*Request 1*. Translate this sentence from the text about Clarice Cliff into French: "She had a vision and followed it, oblivious to convention or criticism."

*Provided text*.
+++
Clarice Cliff was to art pottery what Isadora Duncan was to modern dance. She had a vision and followed it, oblivious to convention or criticism. Cliff’s hand-painted Jazz-Age pottery is immediately identifiable for its diametrically opposed colors and wildly geometric shapes. During the late 1920s and early to mid-1930s, the defining period of creativity for Cliff, the English designer’s work was viewed by the mainstream consumer as “bizarre” – a description she would embrace by naming her controversial range of wares “Bizarre,” and her team of painters the “Bizarre Girls.”
Cliff’s nonconformist shapes and pre-dayglo colors first earned acclaim and acceptance within Britain’s artsy crowd, but Buckingham Palace took its time in warming up to them. Queen Mary reportedly called Cliff’s designs “Ghastly!” But in time, Her Majesty joined legions of other Brits, acquiring a tea set and several other pieces of Clarice Cliff pottery, although in tamer patterns.
The inspiration for Cliff’s now-coveted Cubist designs would come from Continental Europe, but not before she spent many years paying her dues at earthenware factories in England’s Midlands region. Cliff was born in 1899 to a working-class family in Tunstall, Stoke-on-Trent, in Staffordshire, the heart of Britain’s pottery belt. Like many others of her station in life, she dropped out of school at age 13 to enter the workforce and help with the family finances. In 1912, she took an entry-level position at Lingard, Webster & Co. in Tunstall, earning one shilling per week. It was there, as an enameling apprentice, that Cliff learned how to draw freehand onto blank pottery, the first step toward becoming a designer.
After a few quick career jumps in the three years that followed, Cliff landed at A. J. Wilkinson’s earthenware factory in Middleport. When an opening was announced in the decorating department, Cliff quickly applied for, and secured, the desired position. She proved to be a quick study, and during her breaks from work, would walk around the factory to observe the goings-on in other departments, thus learning the process of pottery production from start to finish.
Cliff’s enthusiasm and talent were not lost on Wilkinson’s directors, brothers Colley and Guy Shorter, or the company’s decorating manager, Jack Walker, but it was not until 1920 that Clarice was given the opportunity she had dreamed of – a chance to create her own designs. She was moved into the private studio that served as the think tank for Wilkinson’s top designers, Fred Ridgeway and John Butler. Given that freedom, Cliff’s abilities blossomed.
+++
*Supplied records*.

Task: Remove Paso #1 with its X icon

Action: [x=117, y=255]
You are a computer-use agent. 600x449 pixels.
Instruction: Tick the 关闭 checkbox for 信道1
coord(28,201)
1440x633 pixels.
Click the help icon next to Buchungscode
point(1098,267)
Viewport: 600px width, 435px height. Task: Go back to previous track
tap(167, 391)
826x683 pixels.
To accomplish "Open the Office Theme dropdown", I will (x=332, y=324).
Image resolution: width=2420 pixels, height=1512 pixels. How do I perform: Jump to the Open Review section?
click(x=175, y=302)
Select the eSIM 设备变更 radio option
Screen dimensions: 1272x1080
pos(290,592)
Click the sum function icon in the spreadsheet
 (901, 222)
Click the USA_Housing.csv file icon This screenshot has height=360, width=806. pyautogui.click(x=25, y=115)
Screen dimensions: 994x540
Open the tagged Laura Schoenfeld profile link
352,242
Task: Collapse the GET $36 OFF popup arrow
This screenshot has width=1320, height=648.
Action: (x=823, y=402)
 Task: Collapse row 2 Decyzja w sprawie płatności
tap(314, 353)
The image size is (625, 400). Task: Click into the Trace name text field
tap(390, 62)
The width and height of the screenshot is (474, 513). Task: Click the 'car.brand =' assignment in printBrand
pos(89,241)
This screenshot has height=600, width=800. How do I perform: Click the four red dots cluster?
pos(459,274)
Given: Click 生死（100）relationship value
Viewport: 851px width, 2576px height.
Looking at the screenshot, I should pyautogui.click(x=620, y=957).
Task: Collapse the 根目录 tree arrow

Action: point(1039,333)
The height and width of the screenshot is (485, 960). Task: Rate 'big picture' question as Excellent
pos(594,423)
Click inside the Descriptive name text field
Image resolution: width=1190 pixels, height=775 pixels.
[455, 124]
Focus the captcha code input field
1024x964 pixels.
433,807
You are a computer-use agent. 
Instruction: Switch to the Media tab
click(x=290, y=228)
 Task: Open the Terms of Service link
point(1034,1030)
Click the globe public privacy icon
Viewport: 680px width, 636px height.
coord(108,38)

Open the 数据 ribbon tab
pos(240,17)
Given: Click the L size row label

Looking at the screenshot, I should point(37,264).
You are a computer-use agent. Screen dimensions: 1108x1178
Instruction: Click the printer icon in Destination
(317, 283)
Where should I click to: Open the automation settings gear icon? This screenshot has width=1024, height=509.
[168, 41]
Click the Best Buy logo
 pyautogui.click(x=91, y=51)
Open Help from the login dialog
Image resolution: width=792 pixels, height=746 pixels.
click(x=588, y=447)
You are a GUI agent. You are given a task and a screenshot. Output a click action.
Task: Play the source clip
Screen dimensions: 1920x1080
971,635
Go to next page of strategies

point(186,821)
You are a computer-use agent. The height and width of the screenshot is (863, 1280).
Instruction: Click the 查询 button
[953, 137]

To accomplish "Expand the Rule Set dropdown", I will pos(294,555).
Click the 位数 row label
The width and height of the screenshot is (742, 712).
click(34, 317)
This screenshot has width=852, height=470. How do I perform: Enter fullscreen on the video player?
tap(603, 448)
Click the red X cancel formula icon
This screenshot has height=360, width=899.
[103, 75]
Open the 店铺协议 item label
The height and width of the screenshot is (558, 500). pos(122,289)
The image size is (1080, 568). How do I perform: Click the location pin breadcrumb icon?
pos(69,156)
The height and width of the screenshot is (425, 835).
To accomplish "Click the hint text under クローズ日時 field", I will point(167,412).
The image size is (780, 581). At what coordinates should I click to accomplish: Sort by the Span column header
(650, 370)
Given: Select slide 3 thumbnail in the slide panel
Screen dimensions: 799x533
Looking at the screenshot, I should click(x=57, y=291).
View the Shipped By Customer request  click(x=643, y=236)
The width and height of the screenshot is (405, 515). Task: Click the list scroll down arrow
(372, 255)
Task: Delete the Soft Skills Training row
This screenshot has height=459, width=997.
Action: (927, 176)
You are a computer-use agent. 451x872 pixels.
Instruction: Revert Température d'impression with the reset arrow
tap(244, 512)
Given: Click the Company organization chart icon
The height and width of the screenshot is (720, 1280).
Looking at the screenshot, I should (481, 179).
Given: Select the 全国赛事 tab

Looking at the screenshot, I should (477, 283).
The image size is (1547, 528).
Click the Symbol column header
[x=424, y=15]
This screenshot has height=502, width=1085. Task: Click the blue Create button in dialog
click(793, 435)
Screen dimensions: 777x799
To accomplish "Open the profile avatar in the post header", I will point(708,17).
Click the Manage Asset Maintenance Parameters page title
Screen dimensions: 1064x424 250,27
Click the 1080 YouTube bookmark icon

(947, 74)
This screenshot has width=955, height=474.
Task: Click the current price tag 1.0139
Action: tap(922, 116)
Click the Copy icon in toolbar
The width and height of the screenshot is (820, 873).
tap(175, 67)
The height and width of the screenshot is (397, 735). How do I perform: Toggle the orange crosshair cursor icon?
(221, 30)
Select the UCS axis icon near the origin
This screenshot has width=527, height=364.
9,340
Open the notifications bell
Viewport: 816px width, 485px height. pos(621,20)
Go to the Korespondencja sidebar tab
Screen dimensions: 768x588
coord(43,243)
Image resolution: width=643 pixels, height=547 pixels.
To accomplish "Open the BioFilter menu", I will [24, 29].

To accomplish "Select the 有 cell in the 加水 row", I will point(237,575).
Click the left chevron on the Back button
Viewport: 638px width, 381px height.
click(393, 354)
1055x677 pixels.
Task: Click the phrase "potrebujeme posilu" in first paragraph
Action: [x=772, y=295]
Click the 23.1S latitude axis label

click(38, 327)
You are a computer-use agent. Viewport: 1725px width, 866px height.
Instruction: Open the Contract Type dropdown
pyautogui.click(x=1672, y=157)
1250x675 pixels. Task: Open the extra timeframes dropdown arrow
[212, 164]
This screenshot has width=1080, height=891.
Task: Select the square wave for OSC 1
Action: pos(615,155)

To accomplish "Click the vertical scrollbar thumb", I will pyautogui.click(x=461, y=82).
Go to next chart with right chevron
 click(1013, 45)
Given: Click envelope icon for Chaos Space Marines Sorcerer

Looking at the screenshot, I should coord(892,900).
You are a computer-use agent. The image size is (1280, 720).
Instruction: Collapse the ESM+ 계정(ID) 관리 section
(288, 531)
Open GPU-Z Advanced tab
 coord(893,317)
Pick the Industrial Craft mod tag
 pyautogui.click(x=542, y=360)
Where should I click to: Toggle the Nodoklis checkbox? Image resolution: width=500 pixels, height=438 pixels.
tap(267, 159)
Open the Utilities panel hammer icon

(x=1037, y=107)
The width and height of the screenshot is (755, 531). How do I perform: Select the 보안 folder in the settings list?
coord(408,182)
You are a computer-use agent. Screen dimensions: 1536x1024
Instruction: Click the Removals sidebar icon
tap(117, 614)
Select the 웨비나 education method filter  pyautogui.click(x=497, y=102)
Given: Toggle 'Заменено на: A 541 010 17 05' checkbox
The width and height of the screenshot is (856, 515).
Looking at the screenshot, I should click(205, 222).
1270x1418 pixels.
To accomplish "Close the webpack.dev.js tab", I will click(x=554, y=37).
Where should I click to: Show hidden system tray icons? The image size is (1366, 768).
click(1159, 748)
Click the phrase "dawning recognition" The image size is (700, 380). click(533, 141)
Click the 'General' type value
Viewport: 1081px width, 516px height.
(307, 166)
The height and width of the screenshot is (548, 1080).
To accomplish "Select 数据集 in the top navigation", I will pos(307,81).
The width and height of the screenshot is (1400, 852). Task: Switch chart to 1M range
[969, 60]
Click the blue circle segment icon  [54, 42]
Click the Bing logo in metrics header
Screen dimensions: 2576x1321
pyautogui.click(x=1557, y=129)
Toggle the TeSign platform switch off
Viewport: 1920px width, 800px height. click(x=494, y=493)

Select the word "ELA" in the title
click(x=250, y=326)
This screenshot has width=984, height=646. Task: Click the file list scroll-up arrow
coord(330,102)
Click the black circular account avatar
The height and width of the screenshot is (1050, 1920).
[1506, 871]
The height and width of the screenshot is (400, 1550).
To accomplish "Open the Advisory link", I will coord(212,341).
+++
*Request 2*. Write out again, without any change, the entries starting with the line that contains "Click the Bing logo in metrics header" and going on through the final line of the entries.

*Full response 1*. Elle avait une vision et l'a suivie, sans se soucier des conventions ni des critiques.

*Full response 2*.
Click the Bing logo in metrics header
Screen dimensions: 2576x1321
pyautogui.click(x=1557, y=129)
Toggle the TeSign platform switch off
Viewport: 1920px width, 800px height. click(x=494, y=493)

Select the word "ELA" in the title
click(x=250, y=326)
This screenshot has width=984, height=646. Task: Click the file list scroll-up arrow
coord(330,102)
Click the black circular account avatar
The height and width of the screenshot is (1050, 1920).
[1506, 871]
The height and width of the screenshot is (400, 1550).
To accomplish "Open the Advisory link", I will coord(212,341).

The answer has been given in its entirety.